_AUSZUFÜHRENDE AUFGABE_
Gib den Text über Dasein und Philosophie von „Philosophie ist als“ bis einschließlich „und Bewandtnisbezügen gibt.“ erneut wieder und ersetze darin „Spannungen“ durch „Gegensätzen“.

::: VORLIEGENDER TEXTABSCHNITT :::

Philosophie ist als Ausdruck des Daseins somit dessen Vollzug oder Geschehen. Die Verbundenheit in der Struktur Dasein-Philosophie besteht nun darin, dass das menschliche Dasein Verhalten.-zu und Umgang-mit Seiendem (Gegenwärtigem und Mitgegenwärtigem, Appräsentem) ist und zugleich ein Selbstsein in Spannungen und Widersprüchlichkeiten. Das Dasein ist je meines, je deines, ist die Seinsstrukturen verstehend und schon umgreifend, indem es im Meinen (Vermeinen) bereits eine Deutung (Sinngebung) der Welt, der Daten in Bedeutungs- und Bewandtnisbezügen gibt.
Das Da-sein (Befindlichkeit und Betroffenheit) ist deshalb von Anfang an eigentlich philosophisch, weil es sein Sein und Werden auf Seins- und Werdensdeutungen hin transzendiert. - Schon das durchschnittliche Seinsverständnis (im Horizont der Zeit) gehört zur Wesensverfassung (Seinsart) des Daseins selbst, ist eine Seinsbestimmtheit von diesem.
Dieser prä-philosophischen Spezifität menschlichen Existierens steht die Philosophie (als Gespräch der Geister) im eigentlichen Sinne gegenüber, die in reflektierter Form von methodischer Besinnung und Kritik (Überprüfung auf Leistung, Grenzen und Stimmigkeit) eine Bestimmung des Seins und Werdens gibt. Philosophie und Dasein sind dann beide Zeugnis einer inneren Identität, haben beide ein besonderes Verhältnis zu ihrer Geschichte (Historizität), eine eigentümliche Aktualität (unmittelbares Angehen) und sind immer aus sich auf sich selbst zurückgebogen (selbstbezüglich; vor- und rückbezüglich zugleich): Es geht je und je um sich selbst. Dasein ist als Selbstsein das Ganze seiner Möglichkeiten - wohinein gerade auch das Versäumen, Verlieren und. Unrechttun, Schuldigsein und -werden gehören -: Dasein ist ursprünglich in und aus und als Selbstbezug. (Das bedeutet weder Egozentrizität noch Solipsismus.)
Heisst Philosophie schlicht, seine eigenen Möglichkeiten entschlossen zu wählen und zu ergreifen, zu übernehmen und zu verwirklichen, zu "werden", dann ist Philosophie und Dasein zu Recht auch ihr Anspruch auf Letztheit - und Transzendenz - zu eigen: Philosophie zielt aufs Letzte, Dasein ist selbst das Letzte, in ihm geht es um das Letzte, um sich selbst. Der Mensch erfährt sein Sein erst im "sein-Sein-sein", so geht es in allem Philosophieren als Antwort auf die Struktur des Seins letztlich um menschliches Sein und Werden (ex- oder implizite). Gerade weil dem Menschen seine eigene Möglichkeit selbst auferlegt ist, erfährt und er-lebt er sich als sich selbst aufgetragene Einheit und polarisierte Urerfahrung, als Möglichkeit und Aufgabe ineins, deren Gestaltung und Erfüllung er leisten muss.

::: GEGEBENE INFORMATIONEN :::

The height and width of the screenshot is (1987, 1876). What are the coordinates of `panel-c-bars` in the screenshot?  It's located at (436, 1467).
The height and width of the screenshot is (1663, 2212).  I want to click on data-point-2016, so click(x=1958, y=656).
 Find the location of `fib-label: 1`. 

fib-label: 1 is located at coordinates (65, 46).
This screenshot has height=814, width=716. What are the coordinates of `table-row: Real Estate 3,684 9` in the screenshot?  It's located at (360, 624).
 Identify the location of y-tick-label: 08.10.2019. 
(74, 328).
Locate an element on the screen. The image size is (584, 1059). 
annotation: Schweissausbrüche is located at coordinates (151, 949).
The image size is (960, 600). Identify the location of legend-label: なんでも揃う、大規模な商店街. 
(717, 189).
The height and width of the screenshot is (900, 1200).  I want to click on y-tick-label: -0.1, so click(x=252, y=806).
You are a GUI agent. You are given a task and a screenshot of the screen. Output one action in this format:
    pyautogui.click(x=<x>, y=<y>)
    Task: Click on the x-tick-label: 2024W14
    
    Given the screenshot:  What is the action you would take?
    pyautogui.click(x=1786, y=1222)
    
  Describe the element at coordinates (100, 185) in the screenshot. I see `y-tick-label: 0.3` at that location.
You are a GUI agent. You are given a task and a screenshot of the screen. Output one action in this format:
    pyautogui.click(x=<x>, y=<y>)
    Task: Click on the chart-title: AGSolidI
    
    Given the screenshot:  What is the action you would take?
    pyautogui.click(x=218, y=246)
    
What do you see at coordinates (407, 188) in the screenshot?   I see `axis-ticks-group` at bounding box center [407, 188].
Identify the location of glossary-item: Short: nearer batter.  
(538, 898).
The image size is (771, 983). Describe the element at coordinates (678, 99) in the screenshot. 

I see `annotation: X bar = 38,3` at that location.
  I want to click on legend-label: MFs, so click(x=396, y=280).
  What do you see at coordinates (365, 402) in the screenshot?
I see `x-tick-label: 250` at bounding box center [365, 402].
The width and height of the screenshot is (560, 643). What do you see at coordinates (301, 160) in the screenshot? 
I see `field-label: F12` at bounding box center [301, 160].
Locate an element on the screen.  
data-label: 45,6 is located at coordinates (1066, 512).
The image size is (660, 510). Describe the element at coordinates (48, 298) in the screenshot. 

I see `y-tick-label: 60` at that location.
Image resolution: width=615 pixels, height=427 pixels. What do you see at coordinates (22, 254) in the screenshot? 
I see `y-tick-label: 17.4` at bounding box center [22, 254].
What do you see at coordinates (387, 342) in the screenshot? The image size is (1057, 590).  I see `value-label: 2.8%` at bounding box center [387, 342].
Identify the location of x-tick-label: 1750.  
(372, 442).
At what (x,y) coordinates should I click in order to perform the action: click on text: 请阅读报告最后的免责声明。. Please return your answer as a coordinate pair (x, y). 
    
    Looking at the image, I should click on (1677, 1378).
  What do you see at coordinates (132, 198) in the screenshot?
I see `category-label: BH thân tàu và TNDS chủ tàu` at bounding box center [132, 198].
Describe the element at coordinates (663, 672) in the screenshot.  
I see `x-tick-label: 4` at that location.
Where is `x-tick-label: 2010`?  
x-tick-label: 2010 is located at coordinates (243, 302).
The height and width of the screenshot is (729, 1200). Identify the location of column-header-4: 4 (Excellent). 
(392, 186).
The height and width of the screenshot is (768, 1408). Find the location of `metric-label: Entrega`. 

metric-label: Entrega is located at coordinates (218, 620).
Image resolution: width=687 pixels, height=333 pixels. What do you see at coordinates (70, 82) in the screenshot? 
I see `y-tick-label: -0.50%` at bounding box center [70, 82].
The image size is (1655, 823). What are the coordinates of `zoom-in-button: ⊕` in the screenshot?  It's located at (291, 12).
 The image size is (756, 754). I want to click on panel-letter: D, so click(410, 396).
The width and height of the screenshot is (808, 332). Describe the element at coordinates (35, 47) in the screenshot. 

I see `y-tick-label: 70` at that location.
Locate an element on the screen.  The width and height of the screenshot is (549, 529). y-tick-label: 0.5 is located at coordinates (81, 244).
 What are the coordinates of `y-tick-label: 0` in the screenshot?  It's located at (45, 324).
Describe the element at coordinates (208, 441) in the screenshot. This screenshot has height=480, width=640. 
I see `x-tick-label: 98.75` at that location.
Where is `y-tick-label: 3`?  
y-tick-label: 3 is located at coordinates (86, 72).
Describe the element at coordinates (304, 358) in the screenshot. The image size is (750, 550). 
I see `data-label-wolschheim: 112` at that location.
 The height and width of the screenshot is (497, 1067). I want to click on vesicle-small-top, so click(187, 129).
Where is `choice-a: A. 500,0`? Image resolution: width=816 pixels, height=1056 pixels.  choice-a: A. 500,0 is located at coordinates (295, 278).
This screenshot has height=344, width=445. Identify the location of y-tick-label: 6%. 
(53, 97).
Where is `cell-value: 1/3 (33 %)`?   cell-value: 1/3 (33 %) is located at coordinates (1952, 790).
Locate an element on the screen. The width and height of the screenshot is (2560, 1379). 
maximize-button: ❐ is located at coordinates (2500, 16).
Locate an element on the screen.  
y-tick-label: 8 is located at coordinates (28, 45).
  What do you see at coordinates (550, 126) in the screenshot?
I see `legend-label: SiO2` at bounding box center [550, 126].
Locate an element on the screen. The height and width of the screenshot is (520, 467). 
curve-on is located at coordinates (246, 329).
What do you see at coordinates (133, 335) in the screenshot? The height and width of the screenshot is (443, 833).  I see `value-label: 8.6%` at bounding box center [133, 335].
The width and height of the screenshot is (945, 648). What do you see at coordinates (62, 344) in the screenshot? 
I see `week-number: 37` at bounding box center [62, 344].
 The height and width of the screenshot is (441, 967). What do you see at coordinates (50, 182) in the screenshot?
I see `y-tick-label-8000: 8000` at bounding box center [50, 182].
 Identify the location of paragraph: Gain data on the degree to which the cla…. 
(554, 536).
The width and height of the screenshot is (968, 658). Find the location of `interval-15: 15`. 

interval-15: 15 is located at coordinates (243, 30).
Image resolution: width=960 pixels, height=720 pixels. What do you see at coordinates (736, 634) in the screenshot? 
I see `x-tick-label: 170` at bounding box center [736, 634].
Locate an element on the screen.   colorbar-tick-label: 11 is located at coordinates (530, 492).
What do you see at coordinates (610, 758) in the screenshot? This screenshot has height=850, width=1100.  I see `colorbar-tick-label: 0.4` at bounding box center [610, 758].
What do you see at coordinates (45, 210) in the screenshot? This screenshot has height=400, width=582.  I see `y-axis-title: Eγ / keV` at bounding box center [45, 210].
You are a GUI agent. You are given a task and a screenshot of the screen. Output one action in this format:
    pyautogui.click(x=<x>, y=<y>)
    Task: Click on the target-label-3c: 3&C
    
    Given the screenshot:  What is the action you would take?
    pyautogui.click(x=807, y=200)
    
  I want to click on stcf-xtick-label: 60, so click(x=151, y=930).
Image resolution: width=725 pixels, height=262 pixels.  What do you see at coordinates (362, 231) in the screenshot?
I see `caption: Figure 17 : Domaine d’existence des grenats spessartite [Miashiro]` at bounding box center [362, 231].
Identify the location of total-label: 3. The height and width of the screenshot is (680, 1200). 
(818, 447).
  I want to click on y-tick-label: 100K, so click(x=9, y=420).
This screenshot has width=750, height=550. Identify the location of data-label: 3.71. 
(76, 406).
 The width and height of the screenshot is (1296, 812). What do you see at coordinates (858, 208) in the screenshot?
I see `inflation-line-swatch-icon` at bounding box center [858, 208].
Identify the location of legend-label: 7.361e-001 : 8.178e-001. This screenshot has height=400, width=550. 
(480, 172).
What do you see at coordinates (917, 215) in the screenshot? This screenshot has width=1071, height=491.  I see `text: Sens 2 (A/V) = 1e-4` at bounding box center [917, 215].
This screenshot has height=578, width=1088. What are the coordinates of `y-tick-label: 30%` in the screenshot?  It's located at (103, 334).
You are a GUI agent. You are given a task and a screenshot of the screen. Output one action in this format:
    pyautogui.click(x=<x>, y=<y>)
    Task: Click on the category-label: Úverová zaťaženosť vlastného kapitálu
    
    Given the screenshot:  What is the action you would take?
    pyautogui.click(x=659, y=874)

:::

_ERGEBNIS DER AUFGABE_
Philosophie ist als Ausdruck des Daseins somit dessen Vollzug oder Geschehen. Die Verbundenheit in der Struktur Dasein-Philosophie besteht nun darin, dass das menschliche Dasein Verhalten.-zu und Umgang-mit Seiendem (Gegenwärtigem und Mitgegenwärtigem, Appräsentem) ist und zugleich ein Selbstsein in Gegensätzen und Widersprüchlichkeiten. Das Dasein ist je meines, je deines, ist die Seinsstrukturen verstehend und schon umgreifend, indem es im Meinen (Vermeinen) bereits eine Deutung (Sinngebung) der Welt, der Daten in Bedeutungs- und Bewandtnisbezügen gibt.